While the exact mechanisms underlying the association between time-restricted eating and cardiovascular death remain unclear, several potential explanations have been proposed. Trista Best, MPH, RD, LD, suggests that prolonged fasting periods may contribute to metabolic dysregulation, including insulin resistance, elevated blood sugar levels, and increased inflammation, all of which are risk factors for cardiovascular disease. Additionally, restrictive eating patterns may result in nutrient deficiencies or imbalances, further impacting cardiovascular health. [2]

TCM View on Intermittent Fasting

In our previous article Circadian Rhythms and the Chinese Medicine Body Clock (2/2) we explained how Qi (vital energy) travels through the body’s internal organ system in a cyclic ebb and flow. This understanding underscores the importance of aligning our daily activities – including eating, working, exercising, and sleeping – with the optimal hours dictated by the Chinese Body Clock to maximize our overall well-being.

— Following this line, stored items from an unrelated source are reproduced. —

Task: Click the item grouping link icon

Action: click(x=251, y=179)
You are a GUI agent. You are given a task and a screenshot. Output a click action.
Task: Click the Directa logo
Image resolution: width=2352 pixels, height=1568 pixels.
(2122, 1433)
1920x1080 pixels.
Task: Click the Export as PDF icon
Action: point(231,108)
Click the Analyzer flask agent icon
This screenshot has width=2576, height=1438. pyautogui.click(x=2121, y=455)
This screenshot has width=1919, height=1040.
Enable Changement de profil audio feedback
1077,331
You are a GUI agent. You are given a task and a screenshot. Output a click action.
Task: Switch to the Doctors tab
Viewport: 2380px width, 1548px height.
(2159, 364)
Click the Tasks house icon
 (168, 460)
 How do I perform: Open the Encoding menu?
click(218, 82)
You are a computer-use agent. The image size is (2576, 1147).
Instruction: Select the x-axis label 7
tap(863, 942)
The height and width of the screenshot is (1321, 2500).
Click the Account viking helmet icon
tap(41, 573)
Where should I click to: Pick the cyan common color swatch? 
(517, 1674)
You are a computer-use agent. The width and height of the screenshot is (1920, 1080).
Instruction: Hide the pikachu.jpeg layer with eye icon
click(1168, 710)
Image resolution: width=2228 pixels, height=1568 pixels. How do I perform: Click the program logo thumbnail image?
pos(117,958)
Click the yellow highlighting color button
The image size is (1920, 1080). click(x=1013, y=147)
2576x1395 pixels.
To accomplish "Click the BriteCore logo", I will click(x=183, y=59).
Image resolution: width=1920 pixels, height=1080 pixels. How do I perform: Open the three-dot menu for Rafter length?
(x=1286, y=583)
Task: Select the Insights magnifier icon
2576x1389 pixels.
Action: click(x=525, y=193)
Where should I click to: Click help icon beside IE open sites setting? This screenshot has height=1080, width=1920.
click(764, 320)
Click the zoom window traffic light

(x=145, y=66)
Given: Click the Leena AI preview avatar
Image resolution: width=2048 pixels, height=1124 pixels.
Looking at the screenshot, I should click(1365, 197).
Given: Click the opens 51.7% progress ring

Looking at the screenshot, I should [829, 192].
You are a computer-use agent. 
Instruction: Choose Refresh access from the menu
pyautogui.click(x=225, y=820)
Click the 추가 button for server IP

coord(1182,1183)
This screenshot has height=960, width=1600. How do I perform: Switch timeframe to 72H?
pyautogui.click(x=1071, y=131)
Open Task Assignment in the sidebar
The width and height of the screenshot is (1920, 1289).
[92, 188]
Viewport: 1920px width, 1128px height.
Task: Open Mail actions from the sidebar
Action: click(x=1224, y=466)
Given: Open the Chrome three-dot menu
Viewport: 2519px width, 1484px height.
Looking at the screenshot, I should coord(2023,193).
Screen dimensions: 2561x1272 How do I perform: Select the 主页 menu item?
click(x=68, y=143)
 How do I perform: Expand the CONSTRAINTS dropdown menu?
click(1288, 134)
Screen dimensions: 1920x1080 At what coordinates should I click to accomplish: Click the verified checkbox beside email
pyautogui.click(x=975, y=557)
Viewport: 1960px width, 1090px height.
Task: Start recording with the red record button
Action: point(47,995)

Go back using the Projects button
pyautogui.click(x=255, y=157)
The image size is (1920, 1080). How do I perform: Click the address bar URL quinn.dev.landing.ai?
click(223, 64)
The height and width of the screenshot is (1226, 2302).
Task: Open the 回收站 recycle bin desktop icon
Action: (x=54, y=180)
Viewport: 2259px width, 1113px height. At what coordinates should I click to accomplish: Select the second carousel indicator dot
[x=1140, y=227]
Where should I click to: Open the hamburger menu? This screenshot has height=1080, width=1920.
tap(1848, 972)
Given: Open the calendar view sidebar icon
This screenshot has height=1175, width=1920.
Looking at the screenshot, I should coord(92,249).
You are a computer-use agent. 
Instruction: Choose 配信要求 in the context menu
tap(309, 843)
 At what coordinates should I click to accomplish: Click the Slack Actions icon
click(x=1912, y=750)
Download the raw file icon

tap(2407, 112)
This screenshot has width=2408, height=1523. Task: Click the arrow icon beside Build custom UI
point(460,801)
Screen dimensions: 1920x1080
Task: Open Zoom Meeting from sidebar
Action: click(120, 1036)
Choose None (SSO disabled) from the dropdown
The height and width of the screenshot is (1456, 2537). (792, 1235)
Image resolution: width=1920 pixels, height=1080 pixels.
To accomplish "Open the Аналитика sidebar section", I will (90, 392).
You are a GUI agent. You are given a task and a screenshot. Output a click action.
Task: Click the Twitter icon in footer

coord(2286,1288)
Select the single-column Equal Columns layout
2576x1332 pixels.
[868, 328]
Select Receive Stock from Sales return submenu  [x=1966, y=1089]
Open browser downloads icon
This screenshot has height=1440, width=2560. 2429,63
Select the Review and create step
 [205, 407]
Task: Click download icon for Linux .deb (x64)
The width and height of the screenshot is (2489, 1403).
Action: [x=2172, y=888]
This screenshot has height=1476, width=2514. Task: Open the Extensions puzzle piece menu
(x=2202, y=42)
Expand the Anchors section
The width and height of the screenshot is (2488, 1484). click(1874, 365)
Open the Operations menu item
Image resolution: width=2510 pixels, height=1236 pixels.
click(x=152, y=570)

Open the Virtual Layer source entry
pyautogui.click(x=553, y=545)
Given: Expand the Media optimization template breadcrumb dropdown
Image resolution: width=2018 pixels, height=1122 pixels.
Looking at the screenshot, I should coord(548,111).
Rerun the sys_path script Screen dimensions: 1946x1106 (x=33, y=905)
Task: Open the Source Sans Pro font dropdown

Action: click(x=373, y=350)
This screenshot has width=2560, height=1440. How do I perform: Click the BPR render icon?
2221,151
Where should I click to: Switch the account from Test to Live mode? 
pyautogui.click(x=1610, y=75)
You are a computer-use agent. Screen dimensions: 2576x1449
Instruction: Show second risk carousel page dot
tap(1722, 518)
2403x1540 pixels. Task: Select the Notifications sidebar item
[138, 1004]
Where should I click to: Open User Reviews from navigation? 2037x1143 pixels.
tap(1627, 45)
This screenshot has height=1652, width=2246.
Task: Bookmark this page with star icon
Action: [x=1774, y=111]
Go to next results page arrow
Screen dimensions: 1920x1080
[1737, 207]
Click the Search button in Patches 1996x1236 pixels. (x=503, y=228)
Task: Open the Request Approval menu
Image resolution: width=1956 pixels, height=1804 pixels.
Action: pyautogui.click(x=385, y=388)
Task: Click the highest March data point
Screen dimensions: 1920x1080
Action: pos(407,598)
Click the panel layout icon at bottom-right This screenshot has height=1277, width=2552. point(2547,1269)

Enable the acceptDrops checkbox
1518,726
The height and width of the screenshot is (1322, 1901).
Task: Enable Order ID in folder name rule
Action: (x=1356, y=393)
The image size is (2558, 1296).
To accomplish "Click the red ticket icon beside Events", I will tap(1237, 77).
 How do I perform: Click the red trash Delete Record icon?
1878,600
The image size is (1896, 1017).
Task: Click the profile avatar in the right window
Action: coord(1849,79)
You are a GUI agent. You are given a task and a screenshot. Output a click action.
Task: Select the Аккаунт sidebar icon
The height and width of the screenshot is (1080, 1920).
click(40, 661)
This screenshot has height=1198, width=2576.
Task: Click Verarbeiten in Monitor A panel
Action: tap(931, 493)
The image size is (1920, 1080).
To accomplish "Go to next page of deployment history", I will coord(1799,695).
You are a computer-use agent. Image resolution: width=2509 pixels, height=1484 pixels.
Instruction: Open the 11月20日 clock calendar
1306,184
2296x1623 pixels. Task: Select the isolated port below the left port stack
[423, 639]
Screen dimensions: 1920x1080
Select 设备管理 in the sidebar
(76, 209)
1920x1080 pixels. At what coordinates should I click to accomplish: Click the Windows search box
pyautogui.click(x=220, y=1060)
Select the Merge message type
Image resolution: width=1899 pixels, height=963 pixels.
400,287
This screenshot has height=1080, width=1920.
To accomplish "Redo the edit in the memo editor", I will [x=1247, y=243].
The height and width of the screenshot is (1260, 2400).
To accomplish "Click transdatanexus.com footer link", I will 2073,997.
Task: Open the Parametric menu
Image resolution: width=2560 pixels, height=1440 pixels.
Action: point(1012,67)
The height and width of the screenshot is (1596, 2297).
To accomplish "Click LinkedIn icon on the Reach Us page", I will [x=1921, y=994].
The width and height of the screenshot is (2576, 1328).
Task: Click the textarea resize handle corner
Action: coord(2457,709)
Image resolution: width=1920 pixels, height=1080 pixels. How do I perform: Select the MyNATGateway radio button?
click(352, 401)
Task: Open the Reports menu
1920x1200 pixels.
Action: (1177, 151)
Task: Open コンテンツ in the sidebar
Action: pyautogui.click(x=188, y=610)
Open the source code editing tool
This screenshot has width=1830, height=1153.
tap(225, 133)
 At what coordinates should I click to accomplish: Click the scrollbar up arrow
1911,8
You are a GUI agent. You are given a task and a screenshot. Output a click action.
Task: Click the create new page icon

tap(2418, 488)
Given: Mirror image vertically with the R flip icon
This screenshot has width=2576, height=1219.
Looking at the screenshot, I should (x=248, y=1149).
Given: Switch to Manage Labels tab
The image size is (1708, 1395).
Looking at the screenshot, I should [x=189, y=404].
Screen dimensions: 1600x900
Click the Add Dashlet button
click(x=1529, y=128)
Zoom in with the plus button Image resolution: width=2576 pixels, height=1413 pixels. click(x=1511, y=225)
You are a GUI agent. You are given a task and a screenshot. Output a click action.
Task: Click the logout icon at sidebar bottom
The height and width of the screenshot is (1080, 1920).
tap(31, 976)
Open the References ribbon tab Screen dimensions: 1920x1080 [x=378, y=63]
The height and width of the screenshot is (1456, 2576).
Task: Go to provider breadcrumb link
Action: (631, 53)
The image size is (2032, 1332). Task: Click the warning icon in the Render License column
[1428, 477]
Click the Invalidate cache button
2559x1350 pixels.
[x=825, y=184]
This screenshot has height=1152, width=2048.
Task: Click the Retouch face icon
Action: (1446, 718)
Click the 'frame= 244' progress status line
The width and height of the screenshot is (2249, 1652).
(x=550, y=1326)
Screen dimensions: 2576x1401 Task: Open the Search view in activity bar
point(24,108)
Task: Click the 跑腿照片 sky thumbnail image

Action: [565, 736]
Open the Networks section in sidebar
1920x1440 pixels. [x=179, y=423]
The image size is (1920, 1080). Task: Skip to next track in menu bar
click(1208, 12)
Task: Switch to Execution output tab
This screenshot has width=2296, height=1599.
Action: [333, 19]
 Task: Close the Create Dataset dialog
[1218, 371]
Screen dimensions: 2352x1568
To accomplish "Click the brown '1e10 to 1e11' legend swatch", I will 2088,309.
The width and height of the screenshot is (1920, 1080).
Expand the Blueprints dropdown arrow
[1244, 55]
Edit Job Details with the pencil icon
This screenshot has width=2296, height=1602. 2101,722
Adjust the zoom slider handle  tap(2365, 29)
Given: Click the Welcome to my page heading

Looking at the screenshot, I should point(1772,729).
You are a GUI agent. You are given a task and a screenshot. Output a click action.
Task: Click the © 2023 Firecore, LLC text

Central to Traditional Chinese Medicine (TCM) is the concept of the Spleen governing 'transportation and transformation'. Essentially, the Spleen is responsible for converting the food we consume into vital energy and distributing it throughout the body. When the Spleen's function is compromised, the body struggles to absorb nutrients efficiently, resulting in cascading effects on overall health. Consistency in meal timing is key, as the Spleen thrives on routine, emphasizing the importance of consuming meals at consistent times each day.

While intermittent fasting has gained popularity in recent years, TCM cautions against excessive fasting or sudden changes in eating patterns, which can disrupt the body's delicate balance and potentially disturb Qi and Yin-Yang energies. Prolonged fasting can weaken Stomach Qi and contribute to deficiencies. Instead, Chinese medical wisdom advises eating during daylight hours and resting during the night, aligning with the natural circadian cycle. 

Considering the natural rhythm of the circadian cycle, our typical overnight fast aligns with this ancient wisdom. Ideally, breakfast should be enjoyed between 7 to 9 am, while dinner should be consumed at least 2 to 3 hours before bedtime to allow for adequate digestion before sleep. By adhering to these principles, we harmonize our eating habits with our body's innate rhythms, promoting overall health and vitality according to TCM principles.

If you are thinking about making dietary adjustments or if you are experiencing suboptimal digestion, consider seeking guidance from a qualified TCM practitioner. TCM offers a holistic patient-oriented approach that integrates dietary recommendations with other therapeutic modalities to restore balance and promote overall well-being.